Written task>
Can you copy out the records word for word, from the line holding "This screenshot has width=770, height=441." through the line holding "will [232, 358].", both of those lines included?

begin Supplied material

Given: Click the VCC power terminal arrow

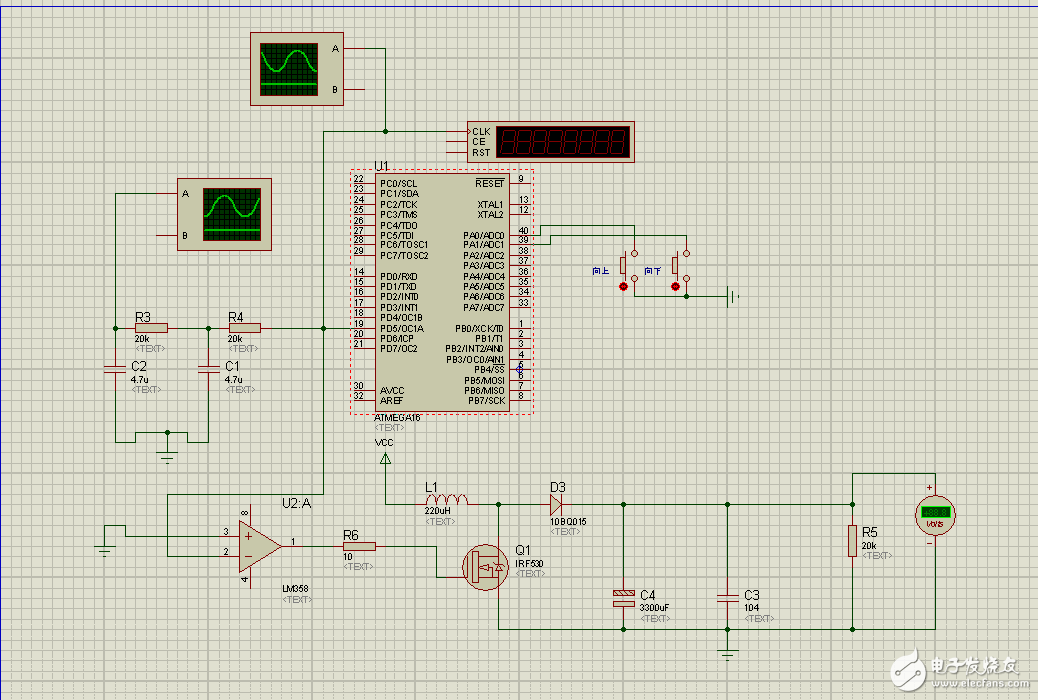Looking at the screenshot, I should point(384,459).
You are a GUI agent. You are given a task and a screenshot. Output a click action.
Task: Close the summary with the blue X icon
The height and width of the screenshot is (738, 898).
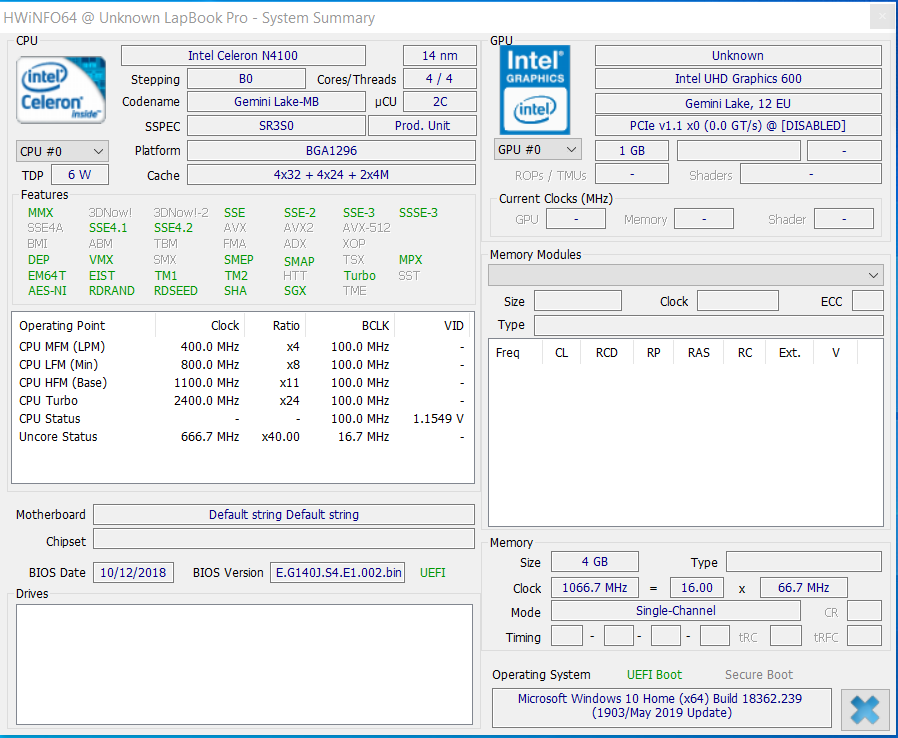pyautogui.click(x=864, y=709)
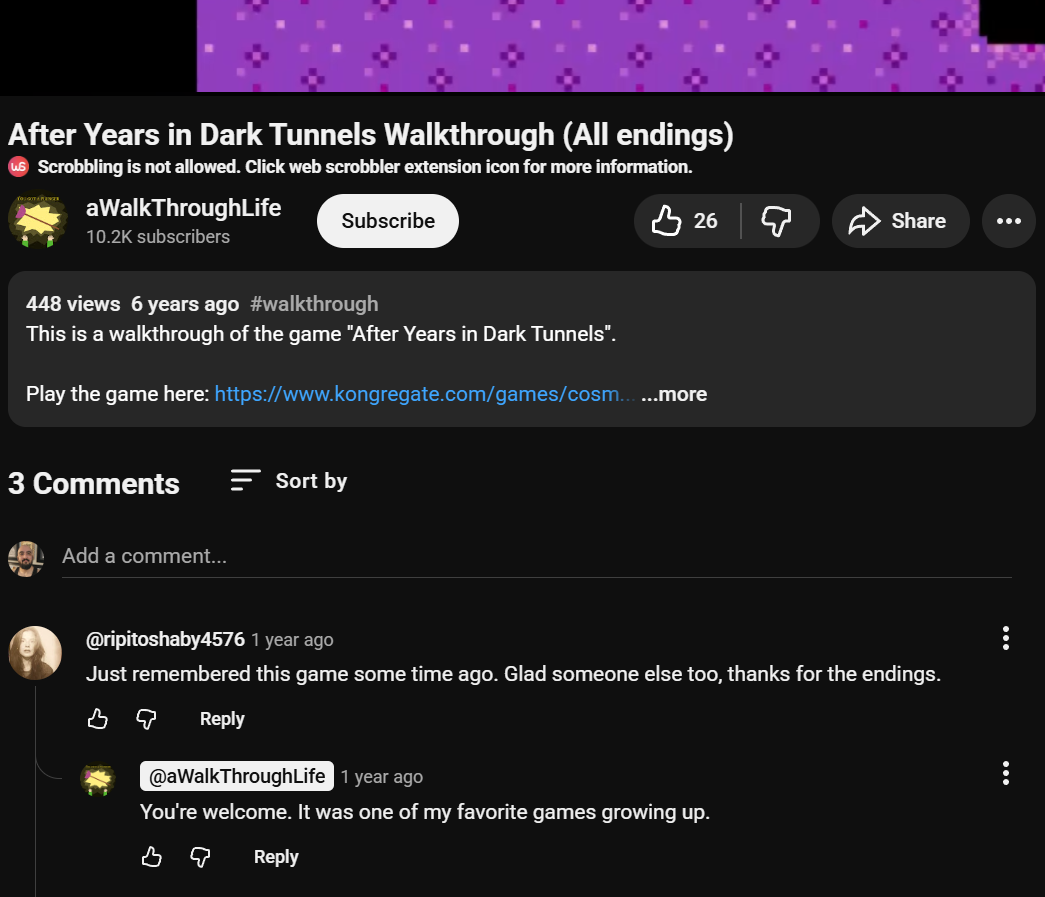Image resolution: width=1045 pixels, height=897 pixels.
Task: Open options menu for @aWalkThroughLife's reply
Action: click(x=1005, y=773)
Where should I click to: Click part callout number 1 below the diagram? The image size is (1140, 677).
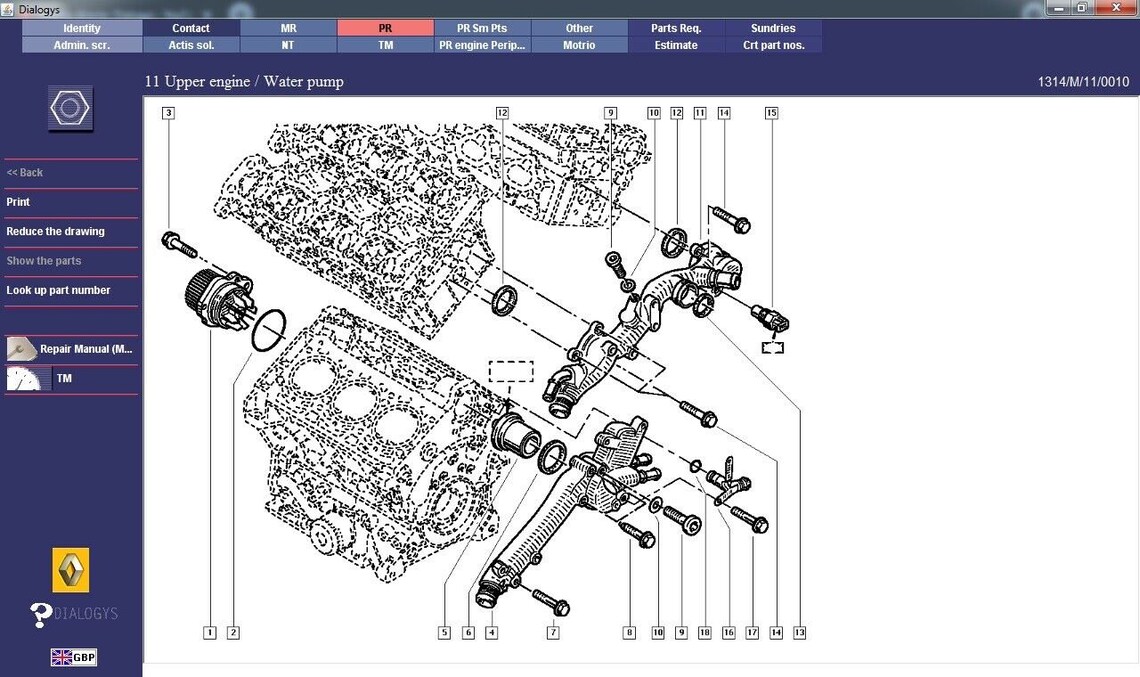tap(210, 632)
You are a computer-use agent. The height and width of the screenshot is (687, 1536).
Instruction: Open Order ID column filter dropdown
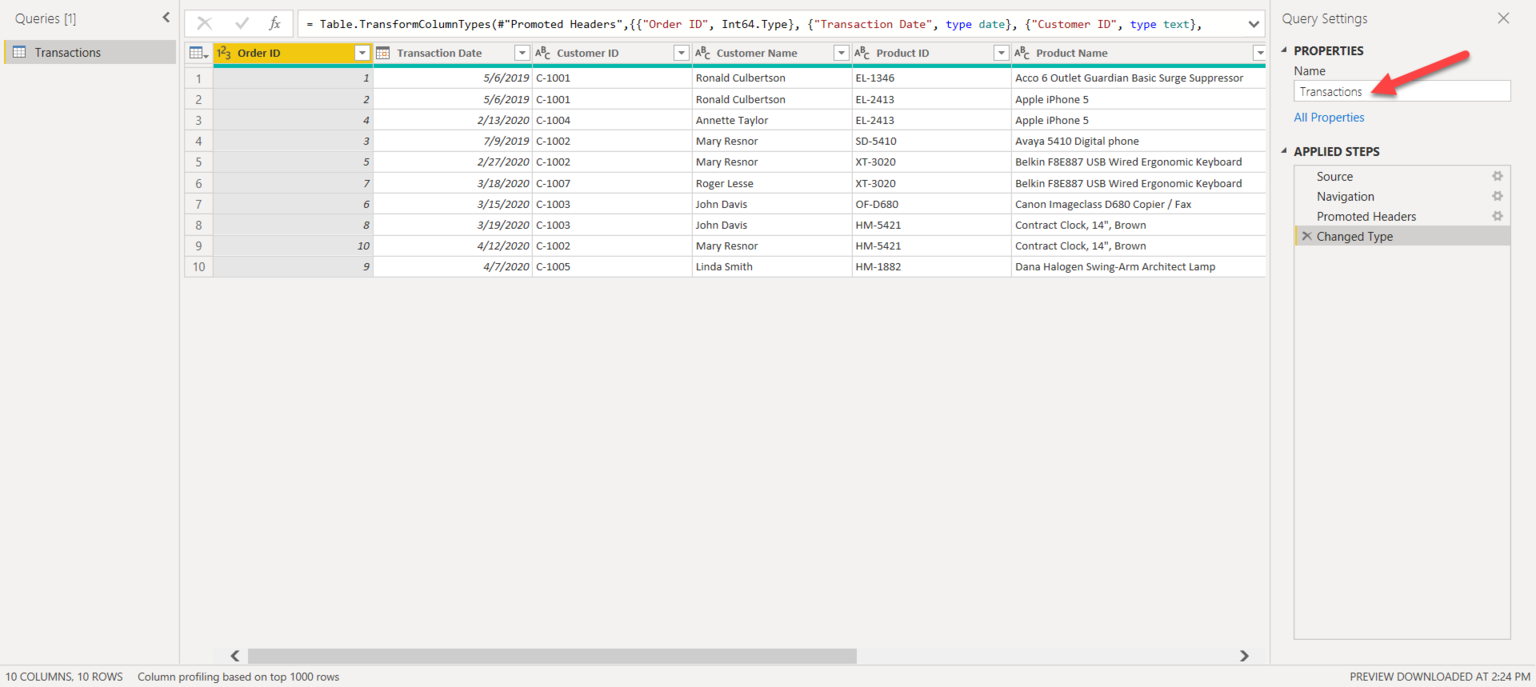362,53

end Supplied material
begin Supplied material

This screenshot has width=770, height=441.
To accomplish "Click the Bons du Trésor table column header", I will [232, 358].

end Supplied material

Answer>
This screenshot has width=770, height=441.
To accomplish "Click the Bons du Trésor table column header", I will [232, 358].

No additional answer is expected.